More products than ever before are targeted at smaller cohorts of patients, selected based on genetic or other criteria, that allow manufacturers to demonstrate exceptional efficacy compared to standard of care or placebo, quickly and effectively. Many of these products are for cancer or other rare diseases. Kalydeco, for instance, is a breakthrough treatment for about 6 percent of cystic fibrosis patients with a particular mutation. Xalcori for lung cancer, Zelboraf for metastatic melanoma, and Caldelga for Gaucher's Disease (Type 1), are just a few of the precision medicines approved by the FDA in recent years.

These products have been designed using tools that help researchers unravel the mechanistic roots of human illness and disease faster than ever before.

Armed with massive computing power and modern analytics, advanced diagnostics like functional MRIs, and electronic medical records, researchers can now compile massive databases containing genomic variants and patient health outcomes that can allow them to rapidly identify, test, and validate hypothesis about effective disease fighting strategies.

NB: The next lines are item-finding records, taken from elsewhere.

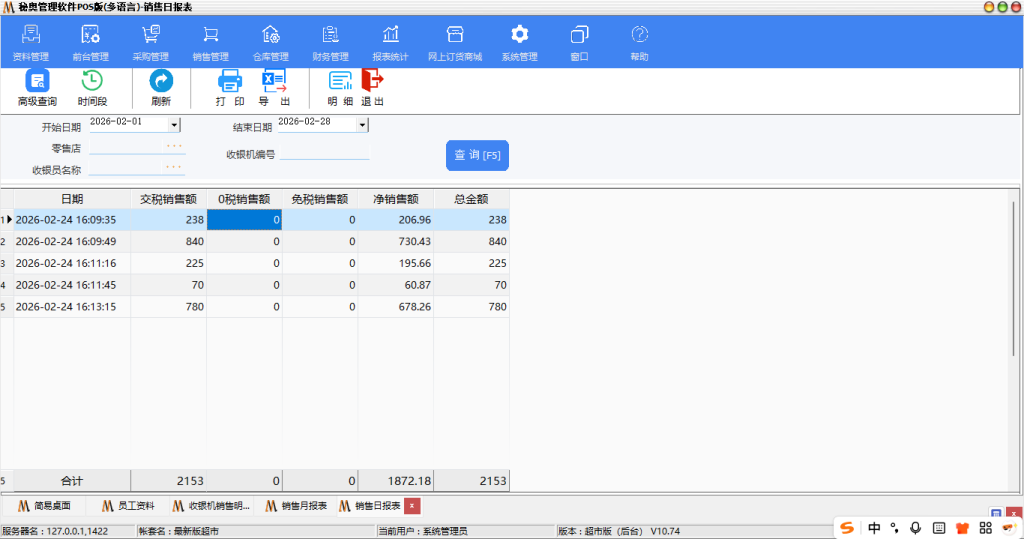1024x539 pixels.
Task: Click the 查询 [F5] button
Action: 477,155
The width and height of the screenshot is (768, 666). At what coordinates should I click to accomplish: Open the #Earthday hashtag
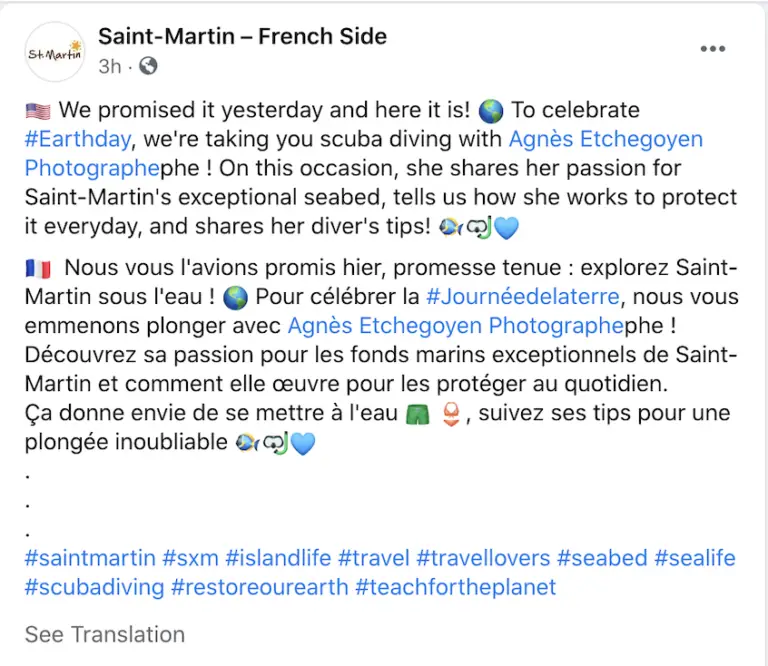coord(78,139)
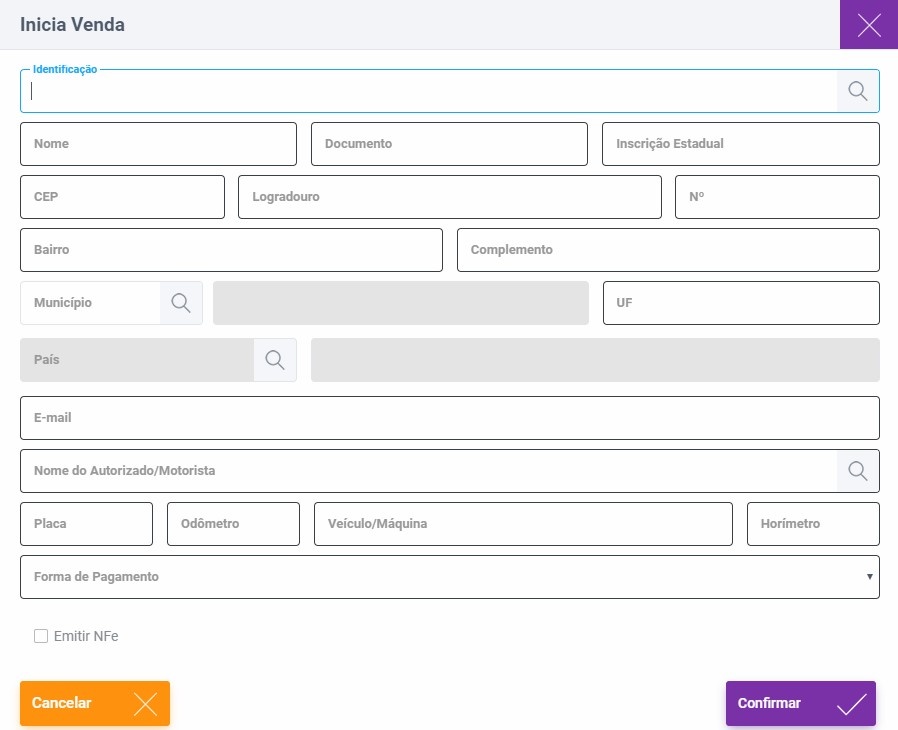
Task: Focus the Logradouro field
Action: [x=450, y=197]
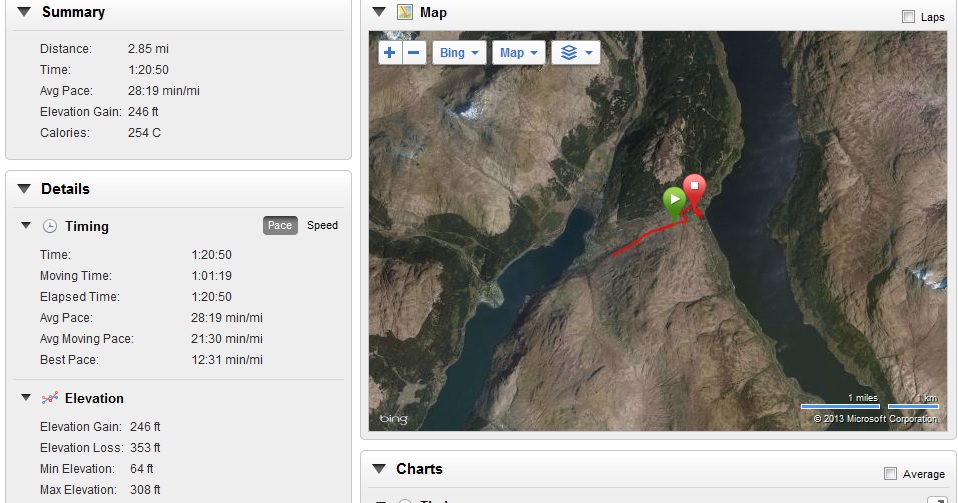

With this information in hand, it is unnecessary and perhaps even unethical to demand that we conduct traditional large, blinded and randomized controlled trials for precision medicines supported by a variety of mechanistic and pre-clinical data.

Finally, Avorn and Kesselheim question whether small trials can weed out all the problems associated with drugs “designed to be taken for a lifetime.” This is true. No trial can ever perfectly mimic the real world of widespread and prolonged use. Indeed, the adverse effects of the poster child for drug “scandals” – Vioxx – were only discovered thanks to a powerful electronic health record surveillance system in use by Kaiser Permanente. (Ironically, Vioxx went through a very large pivotal trial with over 8,000 patients.)

However, the answer is not to regress to inaction and inertia but to move forward with modern tools like the FDA's Sentinel initiative to monitor and track drugs as they are used by real world patients rather than the highly selected subjects in carefully controlled protocols.

The 21st Century Cures legislation makes clear that Congress will continue to demand vigilance and rigor, in addition to efficiency and consistency, from the FDA. In return, a modernized regulatory process can assure every American that they will have access to the medical products they need as rapidly and safely as possible, using the best technology available.

This is not a regression to the past, but a long overdue embrace of the future of medicine.